■ What you will do ■
Output a faithful copy of the entries, every picture removed.

■ Data listing ■
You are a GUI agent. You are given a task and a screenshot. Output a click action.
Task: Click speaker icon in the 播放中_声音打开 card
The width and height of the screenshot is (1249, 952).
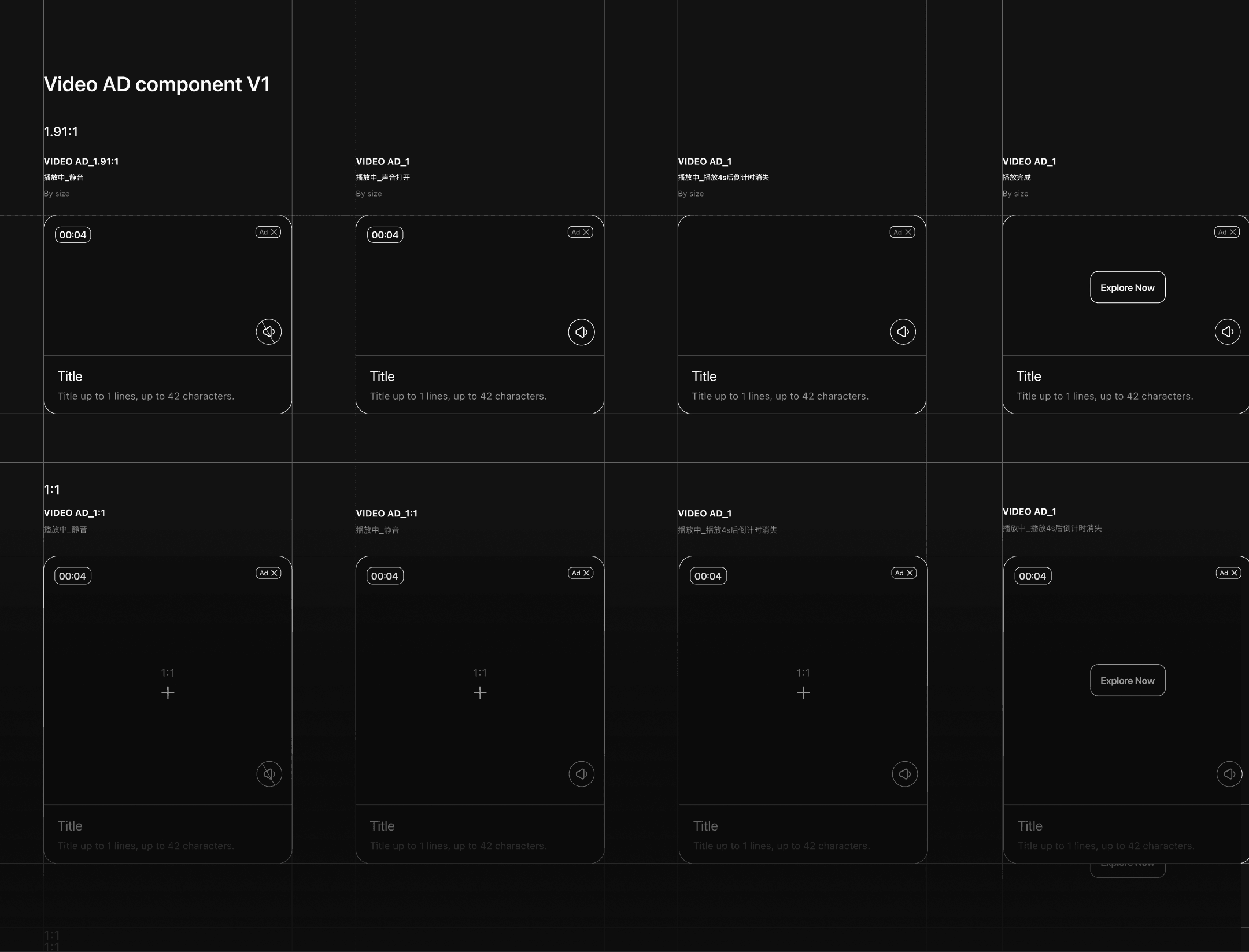click(x=581, y=332)
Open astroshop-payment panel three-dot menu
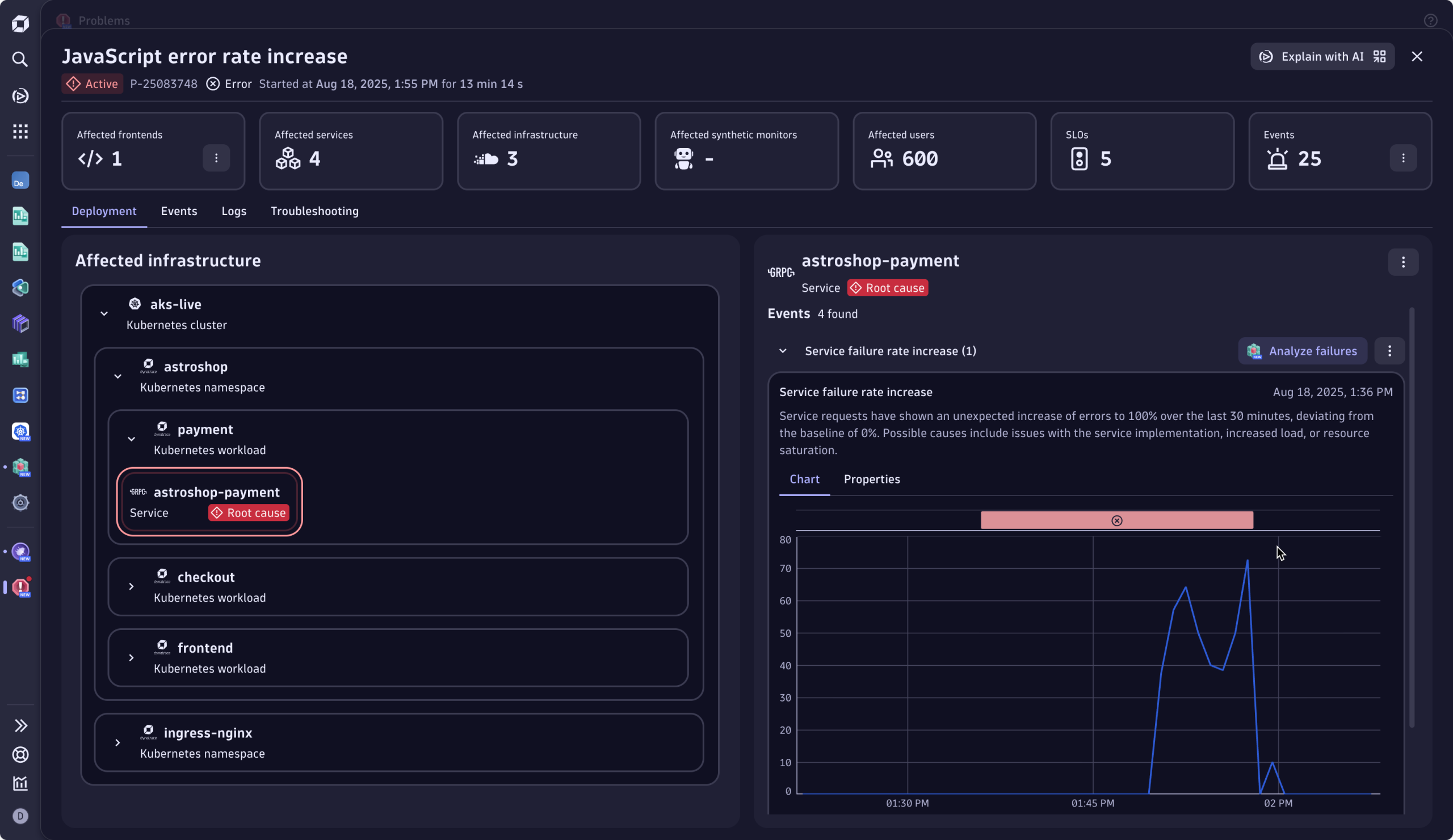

■ Solution for this problem ■
You are a GUI agent. You are given a task and a screenshot. Output a click action.
Task: Click speaker icon in the 播放中_声音打开 card
The width and height of the screenshot is (1249, 952).
click(x=581, y=332)
Open astroshop-payment panel three-dot menu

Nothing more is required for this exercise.